**STORED ROWS:**

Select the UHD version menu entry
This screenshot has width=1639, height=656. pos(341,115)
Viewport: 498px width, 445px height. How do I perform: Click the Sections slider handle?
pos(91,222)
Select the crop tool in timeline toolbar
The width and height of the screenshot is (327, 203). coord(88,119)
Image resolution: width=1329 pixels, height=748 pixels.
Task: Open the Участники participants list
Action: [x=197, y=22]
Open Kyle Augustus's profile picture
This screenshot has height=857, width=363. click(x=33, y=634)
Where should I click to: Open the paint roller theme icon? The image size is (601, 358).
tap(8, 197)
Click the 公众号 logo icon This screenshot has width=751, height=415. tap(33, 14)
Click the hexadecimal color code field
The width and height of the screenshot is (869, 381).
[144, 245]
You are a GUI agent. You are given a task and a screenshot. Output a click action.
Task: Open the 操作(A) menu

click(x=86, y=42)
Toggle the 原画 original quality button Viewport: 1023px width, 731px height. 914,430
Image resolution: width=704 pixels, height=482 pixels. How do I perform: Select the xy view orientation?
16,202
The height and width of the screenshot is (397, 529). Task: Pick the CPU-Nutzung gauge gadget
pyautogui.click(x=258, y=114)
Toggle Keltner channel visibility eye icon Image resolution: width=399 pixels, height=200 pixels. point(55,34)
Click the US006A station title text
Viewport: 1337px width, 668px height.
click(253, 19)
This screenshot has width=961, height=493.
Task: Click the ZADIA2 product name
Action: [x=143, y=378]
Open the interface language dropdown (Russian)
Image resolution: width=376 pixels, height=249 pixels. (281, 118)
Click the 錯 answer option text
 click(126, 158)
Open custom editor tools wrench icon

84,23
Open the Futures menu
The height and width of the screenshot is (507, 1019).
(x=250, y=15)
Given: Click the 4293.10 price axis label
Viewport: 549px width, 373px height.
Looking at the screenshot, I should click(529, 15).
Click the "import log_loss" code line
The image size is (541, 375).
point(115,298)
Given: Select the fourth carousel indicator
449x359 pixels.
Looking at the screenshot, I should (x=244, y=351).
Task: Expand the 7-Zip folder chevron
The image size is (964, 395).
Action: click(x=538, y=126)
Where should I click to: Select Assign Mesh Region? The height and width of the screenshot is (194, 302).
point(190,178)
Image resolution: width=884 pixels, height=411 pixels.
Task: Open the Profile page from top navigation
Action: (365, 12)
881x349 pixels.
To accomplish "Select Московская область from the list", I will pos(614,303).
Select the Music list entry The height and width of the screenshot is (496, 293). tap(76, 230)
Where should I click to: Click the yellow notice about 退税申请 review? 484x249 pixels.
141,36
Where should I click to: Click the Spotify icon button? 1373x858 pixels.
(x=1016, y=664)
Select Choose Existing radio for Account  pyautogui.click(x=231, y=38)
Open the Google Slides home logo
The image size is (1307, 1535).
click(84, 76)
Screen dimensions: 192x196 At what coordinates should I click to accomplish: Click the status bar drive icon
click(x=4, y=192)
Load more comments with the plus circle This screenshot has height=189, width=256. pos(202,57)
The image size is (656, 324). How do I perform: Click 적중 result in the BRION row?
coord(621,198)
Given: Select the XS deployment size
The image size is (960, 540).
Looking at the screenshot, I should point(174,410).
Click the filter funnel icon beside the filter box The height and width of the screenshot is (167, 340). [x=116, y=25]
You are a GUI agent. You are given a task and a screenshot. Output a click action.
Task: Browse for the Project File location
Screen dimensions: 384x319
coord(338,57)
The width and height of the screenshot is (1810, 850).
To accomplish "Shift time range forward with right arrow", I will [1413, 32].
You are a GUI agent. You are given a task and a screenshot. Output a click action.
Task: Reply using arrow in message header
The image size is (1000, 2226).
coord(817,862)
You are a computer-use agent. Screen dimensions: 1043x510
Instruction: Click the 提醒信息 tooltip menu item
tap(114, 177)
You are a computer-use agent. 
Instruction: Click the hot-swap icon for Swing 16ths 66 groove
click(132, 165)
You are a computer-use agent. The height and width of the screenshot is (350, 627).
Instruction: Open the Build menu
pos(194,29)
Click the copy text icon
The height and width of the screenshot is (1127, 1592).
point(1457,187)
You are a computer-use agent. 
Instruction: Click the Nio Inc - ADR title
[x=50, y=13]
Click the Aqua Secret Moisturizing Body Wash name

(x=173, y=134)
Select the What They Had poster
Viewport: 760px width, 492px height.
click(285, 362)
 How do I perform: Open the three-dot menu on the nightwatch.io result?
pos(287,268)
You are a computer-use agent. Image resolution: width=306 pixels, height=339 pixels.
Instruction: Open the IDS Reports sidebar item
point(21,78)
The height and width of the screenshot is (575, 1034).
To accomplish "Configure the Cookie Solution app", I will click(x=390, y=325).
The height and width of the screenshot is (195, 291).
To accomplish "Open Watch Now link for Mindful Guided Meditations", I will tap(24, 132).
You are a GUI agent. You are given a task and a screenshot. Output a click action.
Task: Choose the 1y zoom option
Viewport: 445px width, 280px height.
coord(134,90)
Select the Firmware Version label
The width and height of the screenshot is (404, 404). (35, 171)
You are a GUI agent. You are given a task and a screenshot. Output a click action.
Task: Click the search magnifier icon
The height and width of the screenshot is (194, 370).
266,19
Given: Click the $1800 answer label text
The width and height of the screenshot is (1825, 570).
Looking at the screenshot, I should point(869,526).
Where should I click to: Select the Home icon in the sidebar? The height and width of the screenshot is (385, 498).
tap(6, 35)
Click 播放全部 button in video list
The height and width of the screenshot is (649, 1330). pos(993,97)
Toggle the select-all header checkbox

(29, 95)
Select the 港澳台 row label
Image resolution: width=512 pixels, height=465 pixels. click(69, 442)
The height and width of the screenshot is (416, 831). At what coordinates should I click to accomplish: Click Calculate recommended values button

**PROMPT:** Reproduce the material verbatim, everything from the line containing "Open the interface" down to the line containing "Load more comments", including both of those lines.

**SOLUTION TO THIS TASK:**
Open the interface language dropdown (Russian)
Image resolution: width=376 pixels, height=249 pixels. (281, 118)
Click the 錯 answer option text
 click(126, 158)
Open custom editor tools wrench icon

84,23
Open the Futures menu
The height and width of the screenshot is (507, 1019).
(x=250, y=15)
Given: Click the 4293.10 price axis label
Viewport: 549px width, 373px height.
Looking at the screenshot, I should click(529, 15).
Click the "import log_loss" code line
The image size is (541, 375).
point(115,298)
Given: Select the fourth carousel indicator
449x359 pixels.
Looking at the screenshot, I should (x=244, y=351).
Task: Expand the 7-Zip folder chevron
The image size is (964, 395).
Action: click(x=538, y=126)
Where should I click to: Select Assign Mesh Region? The height and width of the screenshot is (194, 302).
point(190,178)
Image resolution: width=884 pixels, height=411 pixels.
Task: Open the Profile page from top navigation
Action: (365, 12)
881x349 pixels.
To accomplish "Select Московская область from the list", I will pos(614,303).
Select the Music list entry The height and width of the screenshot is (496, 293). tap(76, 230)
Where should I click to: Click the yellow notice about 退税申请 review? 484x249 pixels.
141,36
Where should I click to: Click the Spotify icon button? 1373x858 pixels.
(x=1016, y=664)
Select Choose Existing radio for Account  pyautogui.click(x=231, y=38)
Open the Google Slides home logo
The image size is (1307, 1535).
click(84, 76)
Screen dimensions: 192x196 At what coordinates should I click to accomplish: Click the status bar drive icon
click(x=4, y=192)
Load more comments with the plus circle This screenshot has height=189, width=256. pos(202,57)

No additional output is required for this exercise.